··· Data for the task

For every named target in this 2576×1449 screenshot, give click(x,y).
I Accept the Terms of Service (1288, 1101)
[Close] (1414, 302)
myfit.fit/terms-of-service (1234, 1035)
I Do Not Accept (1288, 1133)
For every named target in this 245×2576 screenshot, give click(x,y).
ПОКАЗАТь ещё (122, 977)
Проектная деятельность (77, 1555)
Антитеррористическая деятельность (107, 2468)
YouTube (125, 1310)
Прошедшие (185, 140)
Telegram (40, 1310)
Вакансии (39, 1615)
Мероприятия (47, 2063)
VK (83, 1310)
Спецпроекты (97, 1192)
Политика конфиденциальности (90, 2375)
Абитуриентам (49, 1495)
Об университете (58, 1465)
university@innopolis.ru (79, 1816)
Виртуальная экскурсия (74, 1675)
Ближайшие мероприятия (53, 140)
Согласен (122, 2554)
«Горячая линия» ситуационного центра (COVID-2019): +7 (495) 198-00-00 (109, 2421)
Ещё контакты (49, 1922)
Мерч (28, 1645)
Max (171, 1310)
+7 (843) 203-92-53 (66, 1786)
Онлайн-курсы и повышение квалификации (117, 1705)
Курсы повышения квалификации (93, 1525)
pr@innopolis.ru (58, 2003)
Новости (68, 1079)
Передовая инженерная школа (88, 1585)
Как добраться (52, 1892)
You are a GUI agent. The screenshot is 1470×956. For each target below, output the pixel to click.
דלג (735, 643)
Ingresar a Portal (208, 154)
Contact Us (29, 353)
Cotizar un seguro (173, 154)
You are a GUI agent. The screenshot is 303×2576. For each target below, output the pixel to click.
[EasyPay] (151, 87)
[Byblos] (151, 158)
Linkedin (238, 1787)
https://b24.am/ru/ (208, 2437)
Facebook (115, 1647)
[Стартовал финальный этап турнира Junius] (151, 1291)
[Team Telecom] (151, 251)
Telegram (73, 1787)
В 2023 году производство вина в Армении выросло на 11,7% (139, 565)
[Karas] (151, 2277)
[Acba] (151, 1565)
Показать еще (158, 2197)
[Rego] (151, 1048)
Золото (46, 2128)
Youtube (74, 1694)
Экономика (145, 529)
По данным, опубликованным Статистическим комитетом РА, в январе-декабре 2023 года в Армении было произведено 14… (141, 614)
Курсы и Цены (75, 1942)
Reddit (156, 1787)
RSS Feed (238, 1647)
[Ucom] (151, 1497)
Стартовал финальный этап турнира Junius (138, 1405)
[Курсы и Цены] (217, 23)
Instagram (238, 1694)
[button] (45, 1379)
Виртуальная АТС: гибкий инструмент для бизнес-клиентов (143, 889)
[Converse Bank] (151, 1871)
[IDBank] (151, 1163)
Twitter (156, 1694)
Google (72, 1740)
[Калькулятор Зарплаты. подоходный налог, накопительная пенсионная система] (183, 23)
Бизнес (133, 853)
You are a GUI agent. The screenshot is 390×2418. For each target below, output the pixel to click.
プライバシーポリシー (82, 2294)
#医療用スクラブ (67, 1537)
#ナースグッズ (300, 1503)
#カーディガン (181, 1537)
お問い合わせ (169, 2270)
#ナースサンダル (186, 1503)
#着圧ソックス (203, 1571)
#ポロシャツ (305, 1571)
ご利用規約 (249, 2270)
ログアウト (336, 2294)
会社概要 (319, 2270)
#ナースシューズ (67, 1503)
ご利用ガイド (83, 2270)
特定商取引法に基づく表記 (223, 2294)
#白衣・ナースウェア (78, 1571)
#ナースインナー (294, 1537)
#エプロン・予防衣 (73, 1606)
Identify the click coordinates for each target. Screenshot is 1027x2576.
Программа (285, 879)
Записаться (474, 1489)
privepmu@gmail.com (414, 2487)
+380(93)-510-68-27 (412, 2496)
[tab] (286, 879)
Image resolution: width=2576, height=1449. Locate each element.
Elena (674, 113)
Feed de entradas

······

* **Task goal**
In the entries above, find the line with "For every named target in this 245×2576" and the line with "Как добраться (52, 1892)", then set down exactly those two and every line between them, nothing else.

* **Task output**
For every named target in this 245×2576 screenshot, give click(x,y).
ПОКАЗАТь ещё (122, 977)
Проектная деятельность (77, 1555)
Антитеррористическая деятельность (107, 2468)
YouTube (125, 1310)
Прошедшие (185, 140)
Telegram (40, 1310)
Вакансии (39, 1615)
Мероприятия (47, 2063)
VK (83, 1310)
Спецпроекты (97, 1192)
Политика конфиденциальности (90, 2375)
Абитуриентам (49, 1495)
Об университете (58, 1465)
university@innopolis.ru (79, 1816)
Виртуальная экскурсия (74, 1675)
Ближайшие мероприятия (53, 140)
Согласен (122, 2554)
«Горячая линия» ситуационного центра (COVID-2019): +7 (495) 198-00-00 (109, 2421)
Ещё контакты (49, 1922)
Мерч (28, 1645)
Max (171, 1310)
+7 (843) 203-92-53 (66, 1786)
Онлайн-курсы и повышение квалификации (117, 1705)
Курсы повышения квалификации (93, 1525)
pr@innopolis.ru (58, 2003)
Новости (68, 1079)
Передовая инженерная школа (88, 1585)
Как добраться (52, 1892)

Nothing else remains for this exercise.